Stelle alle folgenden Einträge als nummerierte Liste dar und lass dabei die Leerzeilen weg.

== Zu bearbeitendes Material

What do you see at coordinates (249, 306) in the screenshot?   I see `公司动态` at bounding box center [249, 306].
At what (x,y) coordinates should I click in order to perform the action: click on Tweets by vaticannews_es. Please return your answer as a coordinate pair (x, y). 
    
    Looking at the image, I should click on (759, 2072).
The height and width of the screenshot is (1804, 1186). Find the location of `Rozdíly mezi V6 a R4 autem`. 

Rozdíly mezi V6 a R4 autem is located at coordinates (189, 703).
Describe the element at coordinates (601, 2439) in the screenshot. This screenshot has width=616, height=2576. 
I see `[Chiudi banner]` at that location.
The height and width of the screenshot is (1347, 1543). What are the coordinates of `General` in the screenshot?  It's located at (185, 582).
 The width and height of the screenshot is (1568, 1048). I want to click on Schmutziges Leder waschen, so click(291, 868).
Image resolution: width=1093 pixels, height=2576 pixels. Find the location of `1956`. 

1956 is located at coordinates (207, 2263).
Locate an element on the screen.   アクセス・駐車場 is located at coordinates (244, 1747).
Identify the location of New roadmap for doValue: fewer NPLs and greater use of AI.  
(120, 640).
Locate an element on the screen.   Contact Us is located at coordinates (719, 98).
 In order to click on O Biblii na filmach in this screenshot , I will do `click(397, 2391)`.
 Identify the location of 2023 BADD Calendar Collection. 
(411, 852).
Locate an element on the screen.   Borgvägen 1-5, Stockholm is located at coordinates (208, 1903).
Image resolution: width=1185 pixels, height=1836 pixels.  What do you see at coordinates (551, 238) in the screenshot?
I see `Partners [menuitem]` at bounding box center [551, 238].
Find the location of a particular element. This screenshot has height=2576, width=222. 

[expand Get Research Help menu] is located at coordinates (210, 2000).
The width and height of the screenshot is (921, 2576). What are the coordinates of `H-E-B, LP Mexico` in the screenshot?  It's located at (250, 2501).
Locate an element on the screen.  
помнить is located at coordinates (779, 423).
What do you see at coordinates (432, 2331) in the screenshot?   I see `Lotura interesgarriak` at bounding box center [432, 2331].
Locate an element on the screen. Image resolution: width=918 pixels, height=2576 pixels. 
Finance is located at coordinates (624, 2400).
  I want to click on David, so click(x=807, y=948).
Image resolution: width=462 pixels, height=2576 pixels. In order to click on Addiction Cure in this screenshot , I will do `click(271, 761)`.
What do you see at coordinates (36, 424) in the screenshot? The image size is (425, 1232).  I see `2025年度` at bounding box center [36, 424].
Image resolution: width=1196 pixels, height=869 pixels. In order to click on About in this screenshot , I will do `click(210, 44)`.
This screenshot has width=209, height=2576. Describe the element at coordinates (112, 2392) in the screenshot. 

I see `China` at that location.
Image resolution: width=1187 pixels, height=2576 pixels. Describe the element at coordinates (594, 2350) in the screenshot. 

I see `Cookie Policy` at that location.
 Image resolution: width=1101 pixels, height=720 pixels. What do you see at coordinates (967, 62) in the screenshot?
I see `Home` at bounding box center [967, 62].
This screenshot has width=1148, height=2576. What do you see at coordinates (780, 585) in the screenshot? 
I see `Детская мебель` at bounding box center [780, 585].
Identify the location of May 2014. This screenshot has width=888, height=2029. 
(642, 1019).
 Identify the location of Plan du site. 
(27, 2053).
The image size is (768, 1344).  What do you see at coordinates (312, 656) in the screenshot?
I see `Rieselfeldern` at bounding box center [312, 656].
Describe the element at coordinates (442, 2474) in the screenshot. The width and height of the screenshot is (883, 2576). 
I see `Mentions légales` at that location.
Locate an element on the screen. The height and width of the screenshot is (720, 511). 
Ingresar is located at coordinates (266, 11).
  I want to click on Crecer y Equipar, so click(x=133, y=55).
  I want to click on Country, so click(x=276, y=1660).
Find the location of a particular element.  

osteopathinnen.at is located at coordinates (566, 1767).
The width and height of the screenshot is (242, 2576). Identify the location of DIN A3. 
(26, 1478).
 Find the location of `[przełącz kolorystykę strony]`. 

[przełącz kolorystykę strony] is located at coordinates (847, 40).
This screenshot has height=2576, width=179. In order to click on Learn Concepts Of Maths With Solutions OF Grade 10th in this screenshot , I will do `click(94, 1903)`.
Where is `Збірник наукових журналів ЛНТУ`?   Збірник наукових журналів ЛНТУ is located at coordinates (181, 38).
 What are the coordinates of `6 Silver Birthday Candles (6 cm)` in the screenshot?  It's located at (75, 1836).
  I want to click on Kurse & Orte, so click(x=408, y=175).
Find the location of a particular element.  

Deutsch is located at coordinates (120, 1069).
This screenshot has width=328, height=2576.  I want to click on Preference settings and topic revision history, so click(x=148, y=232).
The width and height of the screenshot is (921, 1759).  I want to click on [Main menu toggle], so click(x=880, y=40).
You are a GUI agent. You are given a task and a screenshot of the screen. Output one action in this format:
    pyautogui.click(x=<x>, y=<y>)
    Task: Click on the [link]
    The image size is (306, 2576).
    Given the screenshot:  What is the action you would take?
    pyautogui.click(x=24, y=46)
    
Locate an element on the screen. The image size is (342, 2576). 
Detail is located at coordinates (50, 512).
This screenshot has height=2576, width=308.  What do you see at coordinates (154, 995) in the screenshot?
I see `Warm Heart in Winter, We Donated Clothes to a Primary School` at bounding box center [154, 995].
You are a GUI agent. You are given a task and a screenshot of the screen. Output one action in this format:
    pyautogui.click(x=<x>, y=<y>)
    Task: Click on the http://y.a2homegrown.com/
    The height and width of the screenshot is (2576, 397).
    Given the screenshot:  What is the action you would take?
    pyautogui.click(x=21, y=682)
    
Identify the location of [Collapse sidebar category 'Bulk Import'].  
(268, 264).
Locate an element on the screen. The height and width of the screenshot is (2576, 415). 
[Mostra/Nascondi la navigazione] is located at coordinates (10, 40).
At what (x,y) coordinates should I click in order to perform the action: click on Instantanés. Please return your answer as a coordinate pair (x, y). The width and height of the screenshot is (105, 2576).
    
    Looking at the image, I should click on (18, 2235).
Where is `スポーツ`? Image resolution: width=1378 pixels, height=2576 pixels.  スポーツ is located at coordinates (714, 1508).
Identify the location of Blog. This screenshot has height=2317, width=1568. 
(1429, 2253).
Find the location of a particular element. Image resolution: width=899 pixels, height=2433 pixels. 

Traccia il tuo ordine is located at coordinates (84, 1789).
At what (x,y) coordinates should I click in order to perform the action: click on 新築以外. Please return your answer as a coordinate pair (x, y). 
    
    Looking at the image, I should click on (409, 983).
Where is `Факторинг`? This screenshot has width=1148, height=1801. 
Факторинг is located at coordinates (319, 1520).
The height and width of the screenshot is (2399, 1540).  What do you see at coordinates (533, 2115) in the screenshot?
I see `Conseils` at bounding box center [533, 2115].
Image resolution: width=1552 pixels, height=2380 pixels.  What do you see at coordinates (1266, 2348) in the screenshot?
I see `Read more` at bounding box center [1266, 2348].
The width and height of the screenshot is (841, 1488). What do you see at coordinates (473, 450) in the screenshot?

====

* **Gelöste Aufgabe**:
1. What do you see at coordinates (249, 306) in the screenshot?   I see `公司动态` at bounding box center [249, 306].
2. At what (x,y) coordinates should I click in order to perform the action: click on Tweets by vaticannews_es. Please return your answer as a coordinate pair (x, y). 
3.     Looking at the image, I should click on (759, 2072).
4. The height and width of the screenshot is (1804, 1186). Find the location of `Rozdíly mezi V6 a R4 autem`. 
5. Rozdíly mezi V6 a R4 autem is located at coordinates (189, 703).
6. Describe the element at coordinates (601, 2439) in the screenshot. This screenshot has width=616, height=2576. 
7. I see `[Chiudi banner]` at that location.
8. The height and width of the screenshot is (1347, 1543). What are the coordinates of `General` in the screenshot?  It's located at (185, 582).
9.  The width and height of the screenshot is (1568, 1048). I want to click on Schmutziges Leder waschen, so click(291, 868).
10. Image resolution: width=1093 pixels, height=2576 pixels. Find the location of `1956`. 
11. 1956 is located at coordinates (207, 2263).
12. Locate an element on the screen.   アクセス・駐車場 is located at coordinates (244, 1747).
13. Identify the location of New roadmap for doValue: fewer NPLs and greater use of AI.  
14. (120, 640).
15. Locate an element on the screen.   Contact Us is located at coordinates (719, 98).
16.  In order to click on O Biblii na filmach in this screenshot , I will do `click(397, 2391)`.
17.  Identify the location of 2023 BADD Calendar Collection. 
18. (411, 852).
19. Locate an element on the screen.   Borgvägen 1-5, Stockholm is located at coordinates (208, 1903).
20. Image resolution: width=1185 pixels, height=1836 pixels.  What do you see at coordinates (551, 238) in the screenshot?
21. I see `Partners [menuitem]` at bounding box center [551, 238].
22. Find the location of a particular element. This screenshot has height=2576, width=222. 
23. [expand Get Research Help menu] is located at coordinates (210, 2000).
24. The width and height of the screenshot is (921, 2576). What are the coordinates of `H-E-B, LP Mexico` in the screenshot?  It's located at (250, 2501).
25. Locate an element on the screen.  
26. помнить is located at coordinates (779, 423).
27. What do you see at coordinates (432, 2331) in the screenshot?   I see `Lotura interesgarriak` at bounding box center [432, 2331].
28. Locate an element on the screen. Image resolution: width=918 pixels, height=2576 pixels. 
29. Finance is located at coordinates (624, 2400).
30.   I want to click on David, so click(x=807, y=948).
31. Image resolution: width=462 pixels, height=2576 pixels. In order to click on Addiction Cure in this screenshot , I will do `click(271, 761)`.
32. What do you see at coordinates (36, 424) in the screenshot? The image size is (425, 1232).  I see `2025年度` at bounding box center [36, 424].
33. Image resolution: width=1196 pixels, height=869 pixels. In order to click on About in this screenshot , I will do `click(210, 44)`.
34. This screenshot has width=209, height=2576. Describe the element at coordinates (112, 2392) in the screenshot. 
35. I see `China` at that location.
36. Image resolution: width=1187 pixels, height=2576 pixels. Describe the element at coordinates (594, 2350) in the screenshot. 
37. I see `Cookie Policy` at that location.
38.  Image resolution: width=1101 pixels, height=720 pixels. What do you see at coordinates (967, 62) in the screenshot?
39. I see `Home` at bounding box center [967, 62].
40. This screenshot has width=1148, height=2576. What do you see at coordinates (780, 585) in the screenshot? 
41. I see `Детская мебель` at bounding box center [780, 585].
42. Identify the location of May 2014. This screenshot has width=888, height=2029. 
43. (642, 1019).
44.  Identify the location of Plan du site. 
45. (27, 2053).
46. The image size is (768, 1344).  What do you see at coordinates (312, 656) in the screenshot?
47. I see `Rieselfeldern` at bounding box center [312, 656].
48. Describe the element at coordinates (442, 2474) in the screenshot. The width and height of the screenshot is (883, 2576). 
49. I see `Mentions légales` at that location.
50. Locate an element on the screen. The height and width of the screenshot is (720, 511). 
51. Ingresar is located at coordinates (266, 11).
52.   I want to click on Crecer y Equipar, so click(x=133, y=55).
53.   I want to click on Country, so click(x=276, y=1660).
54. Find the location of a particular element.  
55. osteopathinnen.at is located at coordinates (566, 1767).
56. The width and height of the screenshot is (242, 2576). Identify the location of DIN A3. 
57. (26, 1478).
58.  Find the location of `[przełącz kolorystykę strony]`. 
59. [przełącz kolorystykę strony] is located at coordinates (847, 40).
60. This screenshot has height=2576, width=179. In order to click on Learn Concepts Of Maths With Solutions OF Grade 10th in this screenshot , I will do `click(94, 1903)`.
61. Where is `Збірник наукових журналів ЛНТУ`?   Збірник наукових журналів ЛНТУ is located at coordinates (181, 38).
62.  What are the coordinates of `6 Silver Birthday Candles (6 cm)` in the screenshot?  It's located at (75, 1836).
63.   I want to click on Kurse & Orte, so click(x=408, y=175).
64. Find the location of a particular element.  
65. Deutsch is located at coordinates (120, 1069).
66. This screenshot has width=328, height=2576.  I want to click on Preference settings and topic revision history, so click(x=148, y=232).
67. The width and height of the screenshot is (921, 1759).  I want to click on [Main menu toggle], so click(x=880, y=40).
68. You are a GUI agent. You are given a task and a screenshot of the screen. Output one action in this format:
69.     pyautogui.click(x=<x>, y=<y>)
70.     Task: Click on the [link]
71.     The image size is (306, 2576).
72.     Given the screenshot:  What is the action you would take?
73.     pyautogui.click(x=24, y=46)
74. Locate an element on the screen. The image size is (342, 2576). 
75. Detail is located at coordinates (50, 512).
76. This screenshot has height=2576, width=308.  What do you see at coordinates (154, 995) in the screenshot?
77. I see `Warm Heart in Winter, We Donated Clothes to a Primary School` at bounding box center [154, 995].
78. You are a GUI agent. You are given a task and a screenshot of the screen. Output one action in this format:
79.     pyautogui.click(x=<x>, y=<y>)
80.     Task: Click on the http://y.a2homegrown.com/
81.     The height and width of the screenshot is (2576, 397).
82.     Given the screenshot:  What is the action you would take?
83.     pyautogui.click(x=21, y=682)
84. Identify the location of [Collapse sidebar category 'Bulk Import'].  
85. (268, 264).
86. Locate an element on the screen. The height and width of the screenshot is (2576, 415). 
87. [Mostra/Nascondi la navigazione] is located at coordinates (10, 40).
88. At what (x,y) coordinates should I click in order to perform the action: click on Instantanés. Please return your answer as a coordinate pair (x, y). The width and height of the screenshot is (105, 2576).
89.     Looking at the image, I should click on (18, 2235).
90. Where is `スポーツ`? Image resolution: width=1378 pixels, height=2576 pixels.  スポーツ is located at coordinates (714, 1508).
91. Identify the location of Blog. This screenshot has height=2317, width=1568. 
92. (1429, 2253).
93. Find the location of a particular element. Image resolution: width=899 pixels, height=2433 pixels. 
94. Traccia il tuo ordine is located at coordinates (84, 1789).
95. At what (x,y) coordinates should I click in order to perform the action: click on 新築以外. Please return your answer as a coordinate pair (x, y). 
96.     Looking at the image, I should click on (409, 983).
97. Where is `Факторинг`? This screenshot has width=1148, height=1801. 
98. Факторинг is located at coordinates (319, 1520).
99. The height and width of the screenshot is (2399, 1540).  What do you see at coordinates (533, 2115) in the screenshot?
100. I see `Conseils` at bounding box center [533, 2115].
101. Image resolution: width=1552 pixels, height=2380 pixels.  What do you see at coordinates (1266, 2348) in the screenshot?
102. I see `Read more` at bounding box center [1266, 2348].
103. The width and height of the screenshot is (841, 1488). What do you see at coordinates (473, 450) in the screenshot?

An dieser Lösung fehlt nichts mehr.